Europa erzielte in den letzten sechs Monaten Fortschritte, doch das Rettungspaket für Zypern und das politische Patt in Italien lösten erneut Sorgen über den Zustand der Eurozone aus.

Lorenzo Bini Smaghi, ehemaliges Direktoriumsmitglied der Europäischen Zentralbank sowie Gastprofessor am Weatherhead Center for International Affairs der Harvard University und am Istituto Affari Internazionali, äussert sich über die aktuelle Lage.

Cushla Sherlock: Das politische Patt in Italien und das Rettungspaket für Zypern haben erneut Sorgen in der Eurozone geschürt. Erleben wir eine Rückkehr der Eurokrise?

Lorenzo Bini Smaghi: Die Eurokrise hat sich in den letzten Jahren wiederholt abgeschwächt und intensiviert. Sobald die Märkte nervös wurden, haben die Politiker reagiert.
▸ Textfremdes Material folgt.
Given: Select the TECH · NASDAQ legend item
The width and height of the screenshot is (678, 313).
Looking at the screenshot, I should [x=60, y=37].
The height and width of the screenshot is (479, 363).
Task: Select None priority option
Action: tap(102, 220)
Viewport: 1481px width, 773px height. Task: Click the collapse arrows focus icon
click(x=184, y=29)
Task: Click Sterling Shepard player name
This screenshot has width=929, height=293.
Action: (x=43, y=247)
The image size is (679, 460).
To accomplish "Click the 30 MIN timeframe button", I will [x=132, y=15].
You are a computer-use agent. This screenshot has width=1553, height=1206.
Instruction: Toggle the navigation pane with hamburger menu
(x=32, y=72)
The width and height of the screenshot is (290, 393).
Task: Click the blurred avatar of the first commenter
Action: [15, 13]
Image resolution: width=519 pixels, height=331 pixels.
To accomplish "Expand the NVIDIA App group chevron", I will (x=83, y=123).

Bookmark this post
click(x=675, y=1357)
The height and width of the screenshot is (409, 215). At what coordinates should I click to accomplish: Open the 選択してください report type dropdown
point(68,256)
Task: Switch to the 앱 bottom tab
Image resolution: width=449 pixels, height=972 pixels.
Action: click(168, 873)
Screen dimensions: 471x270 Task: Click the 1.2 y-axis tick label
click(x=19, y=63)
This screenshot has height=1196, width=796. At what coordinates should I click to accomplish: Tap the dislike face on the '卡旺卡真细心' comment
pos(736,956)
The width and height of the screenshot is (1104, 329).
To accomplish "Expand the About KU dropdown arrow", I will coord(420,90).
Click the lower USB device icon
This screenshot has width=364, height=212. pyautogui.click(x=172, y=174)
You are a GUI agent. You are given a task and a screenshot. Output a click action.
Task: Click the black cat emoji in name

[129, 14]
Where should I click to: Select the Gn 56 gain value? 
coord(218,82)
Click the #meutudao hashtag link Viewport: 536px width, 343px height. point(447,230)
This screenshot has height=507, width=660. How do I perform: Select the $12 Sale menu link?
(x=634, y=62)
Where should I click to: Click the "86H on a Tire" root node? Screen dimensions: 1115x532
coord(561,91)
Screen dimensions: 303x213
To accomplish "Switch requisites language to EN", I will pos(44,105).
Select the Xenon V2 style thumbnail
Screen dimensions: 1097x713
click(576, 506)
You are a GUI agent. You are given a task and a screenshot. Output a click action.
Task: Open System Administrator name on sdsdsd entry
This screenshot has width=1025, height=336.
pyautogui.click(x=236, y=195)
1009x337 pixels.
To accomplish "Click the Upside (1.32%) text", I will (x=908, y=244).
Wenn sich die Märkte ruhig verhielten, haben sich die Politiker nicht um die Umsetzung der erforderlichen Massnahmen gekümmert. Möglicherweise erleben wir daher einen neuen Anstieg der Instabilität, der schliesslich dazu führen könnte, dass neue Schritte unternommen werden.

Das italienische Wahlergebnis hat gezeigt, dass die Bevölkerung die Sparpolitik ablehnt. Kann eine Änderung der alten Politik durch den Staat erzwungen werden?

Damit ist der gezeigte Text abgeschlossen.